Set on the Discworld, The Last Hero is written by Terry Pratchett and lavishly illustrated by Paul Kidby.

It deals with the quest of the elderly barbarian hero Cohen the Barbarian, and his cohort of equally aged marauders (collectively known as The Silver Horde) to return that which was stolen by the First Hero Mazdato the realm of the gods -- with extreme prejudice. This is not a quest that any of them plan to return from.

They take along a bard to write a saga about their glorious deaths, and along the way they run into a dark lord, and a warrior maiden, also well past their prime.

However, the quest puts the future of the Discworld at risk, so back in Ankh-Morpork a crack team of Leonard Da Quirm -- an artist, and gentle genius who designs weapons of mass destruction that he idealistically believes no-one would ever use -- and Captain Carrot --City watchman, latter-day hero, and rightful but not willing heir to the throne of Ankh)is put together to prevent The Silver Horde from reaching it's objective.
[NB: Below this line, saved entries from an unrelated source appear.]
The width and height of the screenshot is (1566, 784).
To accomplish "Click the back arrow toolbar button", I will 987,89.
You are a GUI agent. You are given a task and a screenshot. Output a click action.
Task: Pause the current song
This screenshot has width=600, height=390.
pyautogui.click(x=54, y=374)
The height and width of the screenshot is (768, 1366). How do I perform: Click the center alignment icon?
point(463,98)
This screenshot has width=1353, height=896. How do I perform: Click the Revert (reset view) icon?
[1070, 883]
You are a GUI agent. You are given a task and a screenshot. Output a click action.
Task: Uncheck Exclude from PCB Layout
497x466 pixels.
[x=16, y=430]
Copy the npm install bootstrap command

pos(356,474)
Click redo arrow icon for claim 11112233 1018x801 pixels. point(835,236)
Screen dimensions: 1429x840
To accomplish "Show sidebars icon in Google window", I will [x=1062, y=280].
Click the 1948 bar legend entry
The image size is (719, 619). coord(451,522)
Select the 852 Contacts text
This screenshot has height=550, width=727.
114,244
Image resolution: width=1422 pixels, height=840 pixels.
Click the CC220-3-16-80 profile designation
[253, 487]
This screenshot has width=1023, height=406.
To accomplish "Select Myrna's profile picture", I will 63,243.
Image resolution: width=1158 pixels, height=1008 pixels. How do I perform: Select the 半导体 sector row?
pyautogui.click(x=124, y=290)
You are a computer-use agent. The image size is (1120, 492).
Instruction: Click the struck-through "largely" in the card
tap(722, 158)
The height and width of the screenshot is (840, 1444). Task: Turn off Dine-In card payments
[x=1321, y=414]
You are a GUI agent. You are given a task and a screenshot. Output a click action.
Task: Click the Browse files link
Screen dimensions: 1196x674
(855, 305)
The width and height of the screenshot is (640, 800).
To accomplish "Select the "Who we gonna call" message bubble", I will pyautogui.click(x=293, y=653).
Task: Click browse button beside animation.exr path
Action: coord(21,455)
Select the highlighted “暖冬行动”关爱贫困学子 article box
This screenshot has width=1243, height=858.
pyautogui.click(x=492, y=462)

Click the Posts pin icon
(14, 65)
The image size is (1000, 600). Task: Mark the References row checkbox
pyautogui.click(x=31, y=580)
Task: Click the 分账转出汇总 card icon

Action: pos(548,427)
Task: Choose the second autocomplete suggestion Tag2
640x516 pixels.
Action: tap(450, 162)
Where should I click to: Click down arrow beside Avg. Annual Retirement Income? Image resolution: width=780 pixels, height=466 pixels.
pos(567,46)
Rincewind, the inept, cowardly, and much harassed wizzard (sic) voluntarily doesn't volunteer to join them to save The Patrician, Havelock Vetinari and the senior wizards from having to find him in order to draft him.

To outflank the Horde, the team will have to venture into space, and boldly go where no man has gone before -- and returned...

The book is good Discworld fare with the clever jokes, and allusions to literature, history and pop-culture that readers expect from Pratchett, with appearances by many of the favourite Ankh-Morpork based characters, and the inevitable cameo from Death.

The Kidby illustrations are a delight, with brilliant watermarks behind the text in addition to full-colour and brown/sepia plates, small illuminations and margin pictures. Unlike the surrealistic interpretations that Josh Kirby was known for on the covers of the UK editions, Paul Kidby (who produced The Pratchett Portfolio) is faithful to the text. The pictures of Cohen are particularly good, managing to show someone who is very old, very frail, and absolutely terrifying.

Perhaps the most telling praise of Paul's work is that on the newsgroup his portraits are considered to capture the essence of the characters with a much higher degree of agreement than is usually found on any subject within the froup.

This isn't the best place for a newcomer to the Discworld to start, as a knowledge of back story and previous character development is required to appreciate it, but if you are a Pratchett fan, buy it for the story, or the pictures, or both -- but buy it.